__Dataset records__:
____
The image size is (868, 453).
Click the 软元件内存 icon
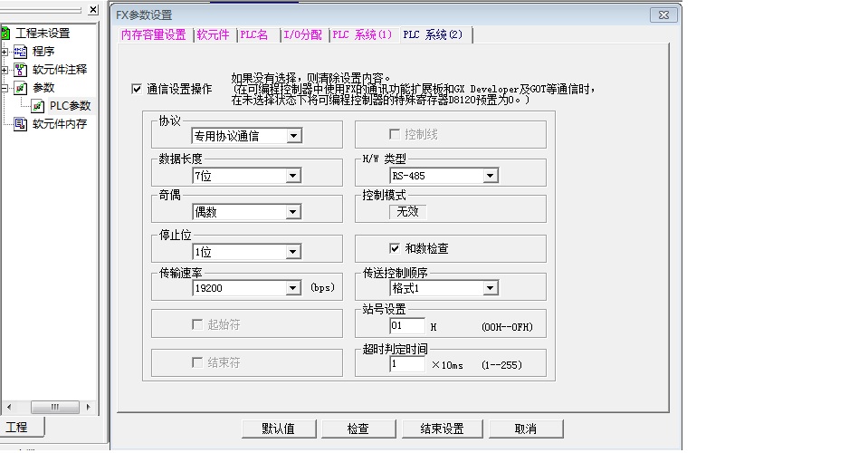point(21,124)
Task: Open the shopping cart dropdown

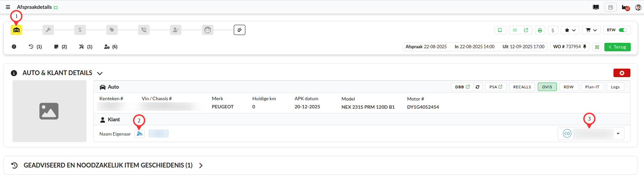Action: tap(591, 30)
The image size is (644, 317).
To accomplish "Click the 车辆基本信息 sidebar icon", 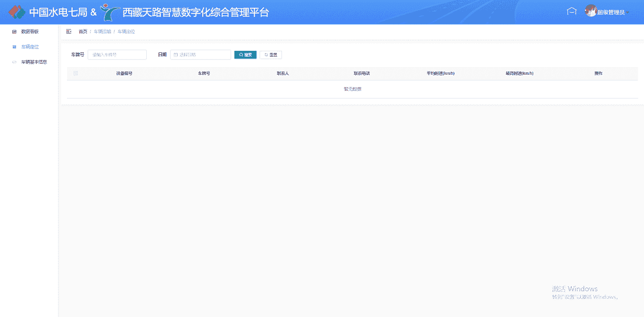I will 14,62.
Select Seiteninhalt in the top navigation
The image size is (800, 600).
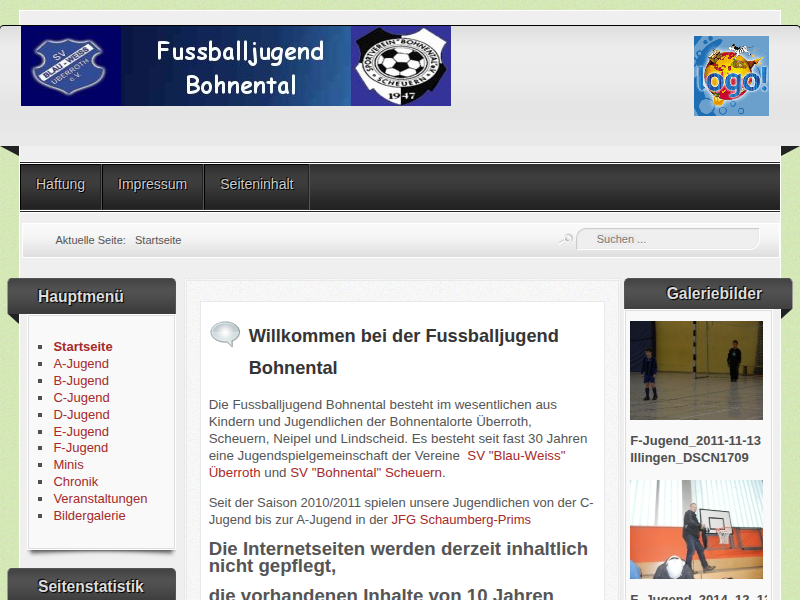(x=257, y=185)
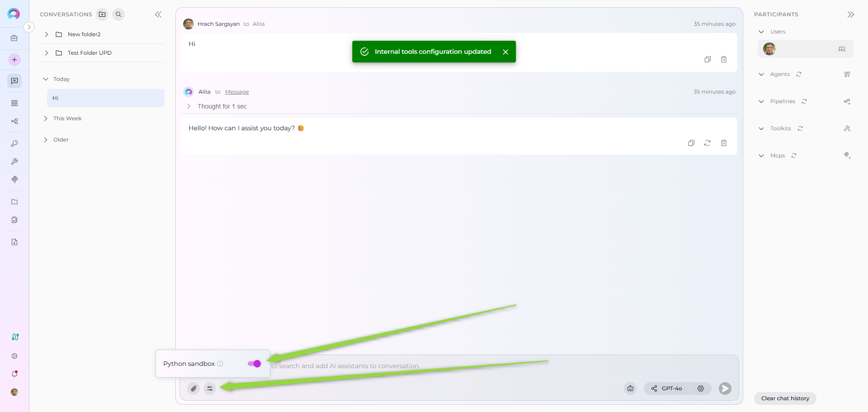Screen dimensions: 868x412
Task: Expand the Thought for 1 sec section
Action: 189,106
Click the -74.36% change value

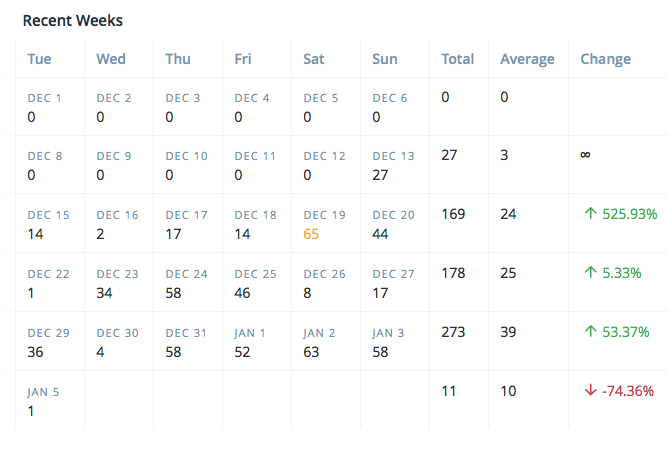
____
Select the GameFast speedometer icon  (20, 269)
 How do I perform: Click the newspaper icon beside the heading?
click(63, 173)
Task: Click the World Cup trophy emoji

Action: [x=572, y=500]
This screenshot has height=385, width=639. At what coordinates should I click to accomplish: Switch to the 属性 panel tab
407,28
____
__What this task involves__:
Search the material above for the string "Select", and copy every line in which it turns up.

__Final answer__:
Select Seiteninhalt in the top navigation
Select the GameFast speedometer icon  (20, 269)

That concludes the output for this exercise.